Making the grade: How the sprinters stack up


Midway through the 2012 season, Mark Cavendish is still the king of kick, but he’s seeing unprecedented challenges from all sides.

Cavendish’s seven wins on the year are all quality, more than worthy of his world champion’s jersey he so proudly wears, but it’s been a sometimes-bumpy road in his transition to Team Sky.

This season has seen him stutter more than a few times, including an abysmal Milan-San Remo and his gutsy, yet uneven ride through the Giro d’Italia, but as always, the Merry Manxster comes through when it really counts.

“This Giro will help me prepare for the most important goals of the season,” Cavendish said at the end of the Giro last week, referring to the Tour de France and the Olympic Games. “I am still not at peak form. The chance to ride for the gold medal in my home country is really what’s motivating me this season.”

Cavendish, 26, has more than lived up to the rainbow jersey so far this season, with seven quality wins on the year in what’s been a very interesting season amongst the fast-twitch sprinters.

“Cannonball” proved there’s no rainbow jersey curse with two victories in Qatar to open the season before dashing to a semi-classic win at Kuurne-Brussels-Kuurne and another at Tirreno-Adriatico.

Three more wins came in a rough-and-tumble Giro d’Italia that saw Cavendish ride with pride all the way to Milan when many of the other sprinters took an early exit. He rode his guts out to make it through the demanding final week, losing the points jersey bitterly by just one point to Joaquim Rodríguez (Katusha).

When ex-pro Mario Cipollini threw barbs his way, accusing him of being less-than-professional, Cavendish just laughed in disbelief. There’s no doubt, especially in his mind, who is the fastest man in the bunch.

Not all is perfect in Cav’s world, however. Beyond KBK, his classics season was disappointing, including an implosion at Milan-San Remo that he characterized as the “worst day on the bike” of his career.
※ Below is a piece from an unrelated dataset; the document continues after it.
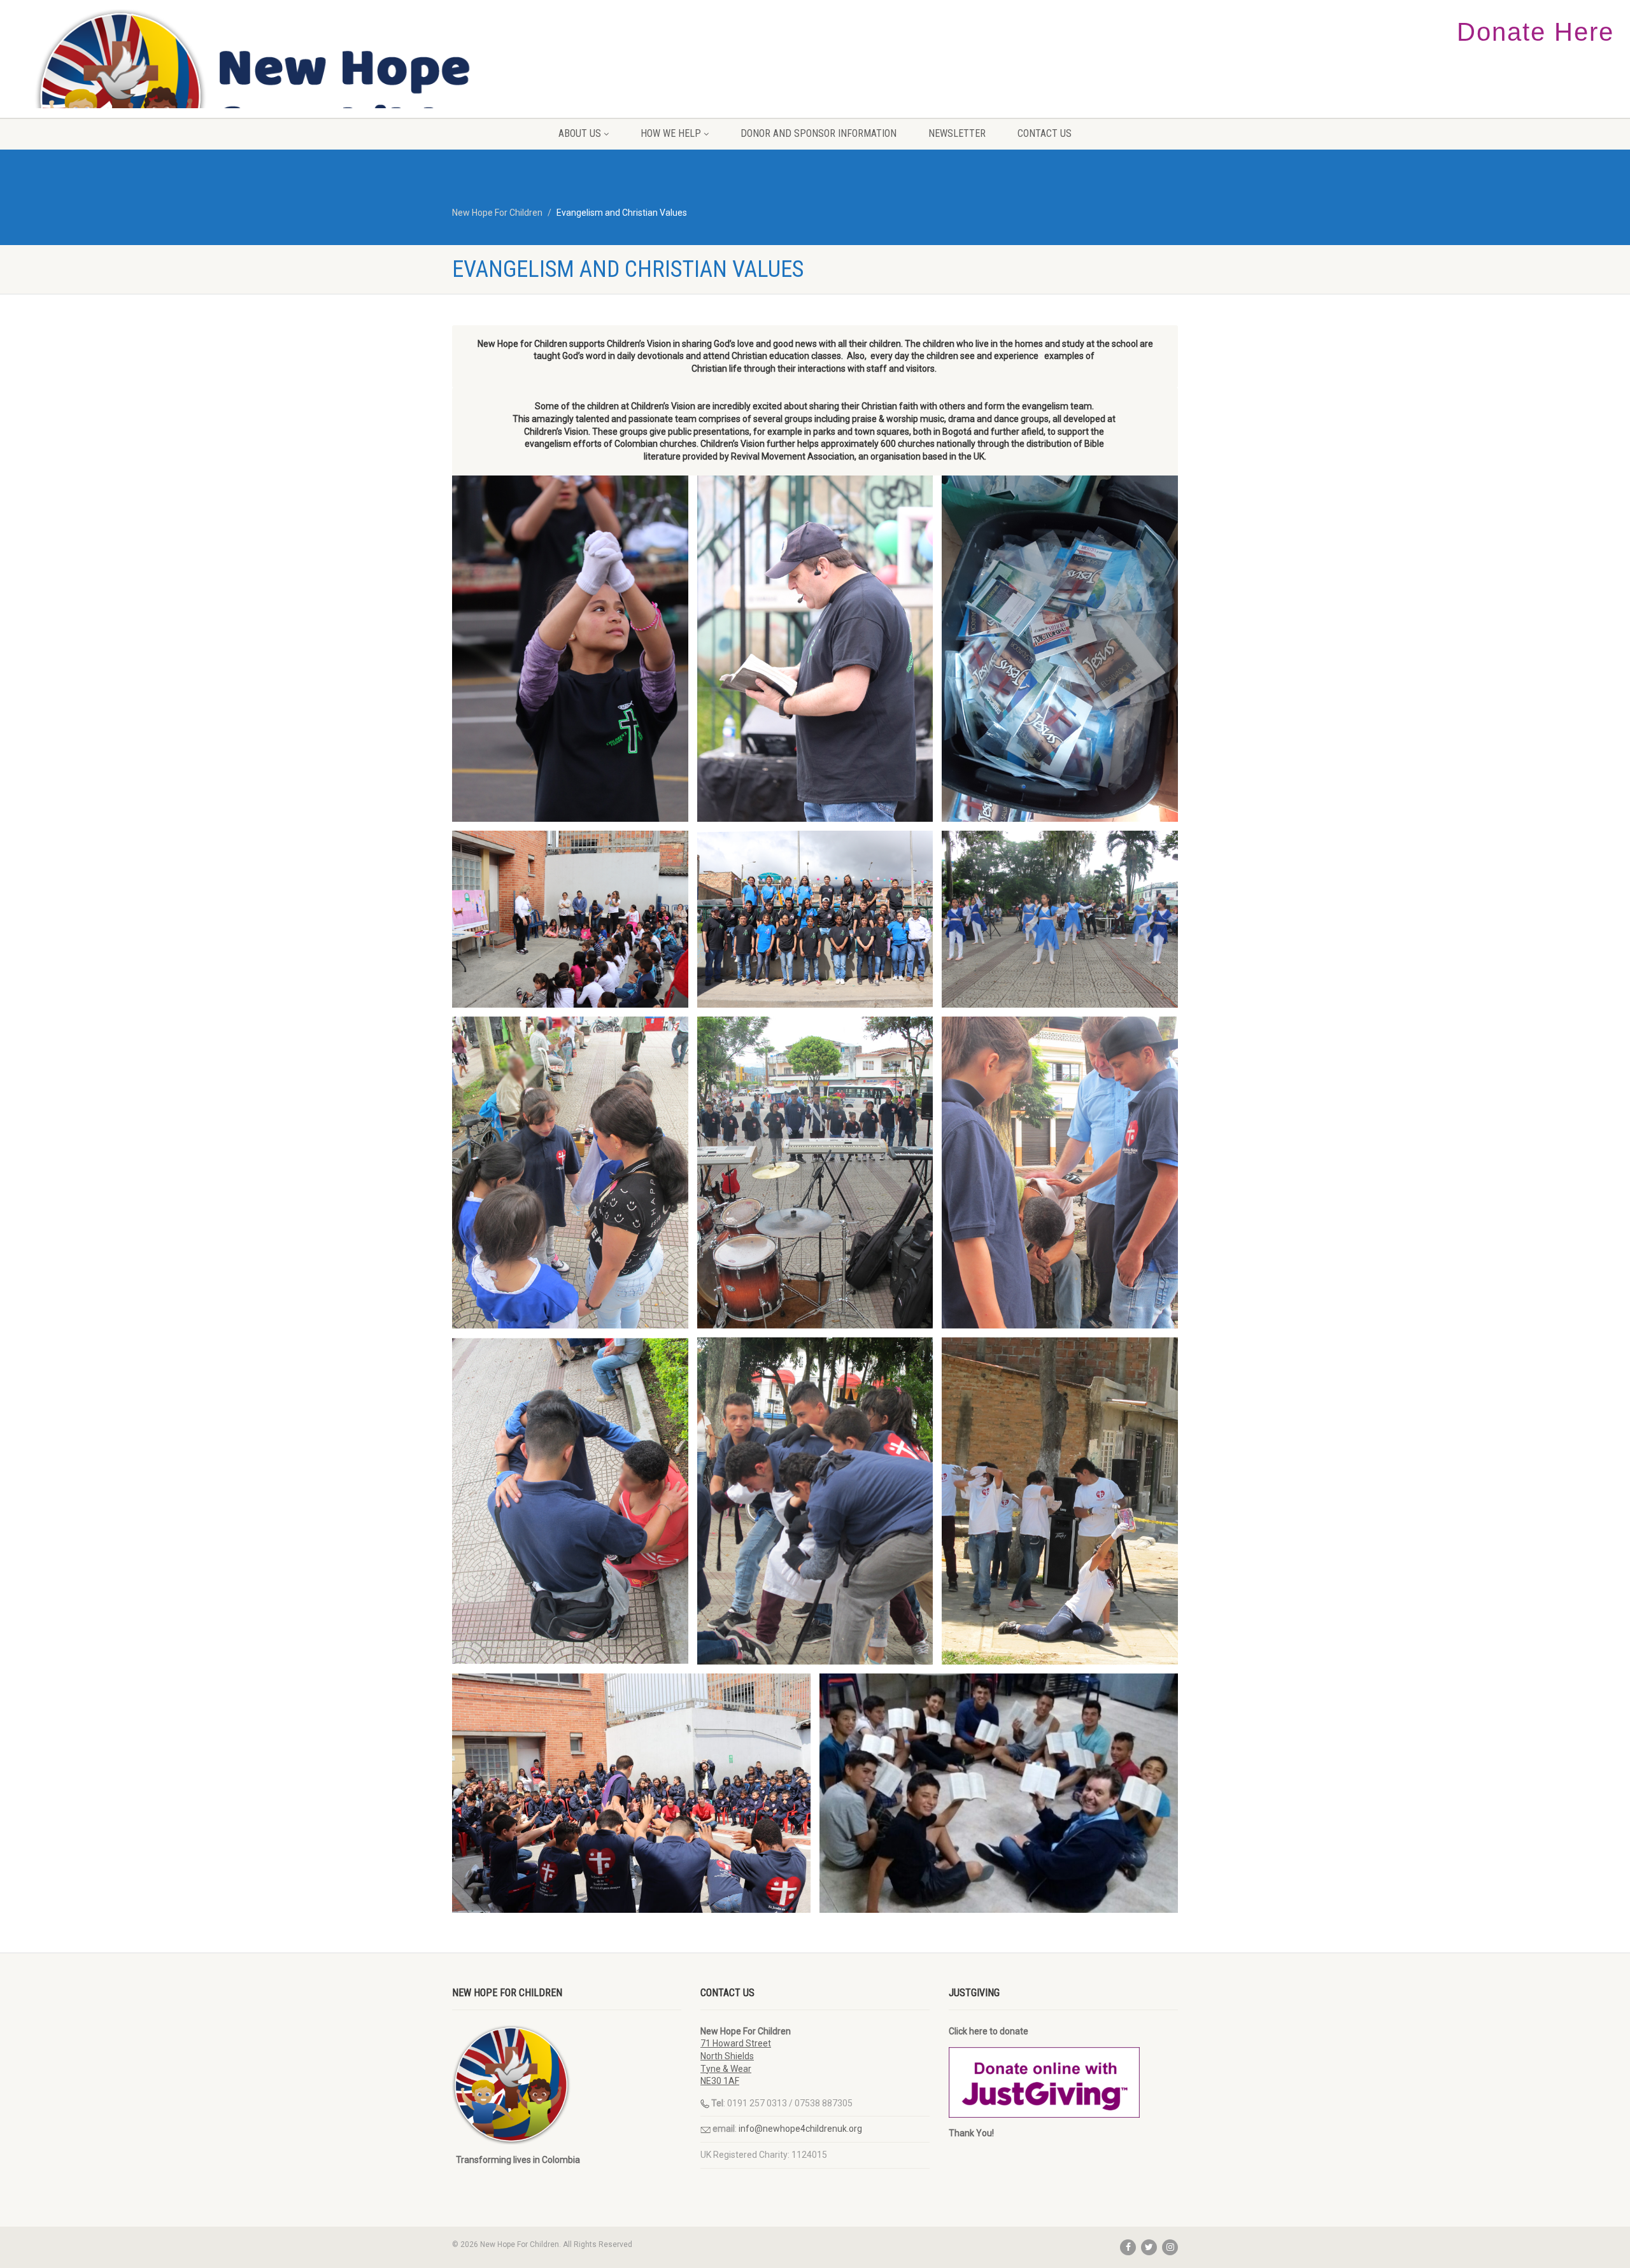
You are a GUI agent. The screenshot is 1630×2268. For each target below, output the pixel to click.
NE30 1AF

The Sky train is still a work in progress and Cavendish proved he’s beatable at the Giro when he doesn’t receive a clean delivery to the line.

Even worse, there is still no clear leadout man for Cavendish going into the Tour. The rider who seems best suited for that job – Geraint Thomas – is skipping the Tour to prepare for the Olympic track events. How successfully others, such as Edvald Boasson Hagen or Chris Sutton, can slot into that role largely untested remains to be seen.

Cavendish shrugged off his loss to Andrea Guardini (Farnese Vini-Selle Italia) in stage 18 in the Giro due to “laziness,” but that was the first time all season Cavendish was beaten straight up to the line.

Sensing an opening, other teams threw down against Cavendish at the Giro, namely Orica-GreenEdge and Saxo Bank, but with only mixed results.

When Cavendish was in the sprint, he won three times. He crashed two other times, took one corner too hot when Roberto Ferrari (Androni Giocattoli-Venezuela) took a win at Montecetini, and was handed a dose of his own medicine when the upstart Guardini came bursting past his right shoulder in Vedelago. Cavendish could only pound his fist in disbelief.

More than anything at the Giro, Cavendish proved he can still win even when things go slightly off the rails, something that will be vital during the Tour, when Sky will line up with a strong GC team to support Bradley Wiggins’ run for the yellow jersey.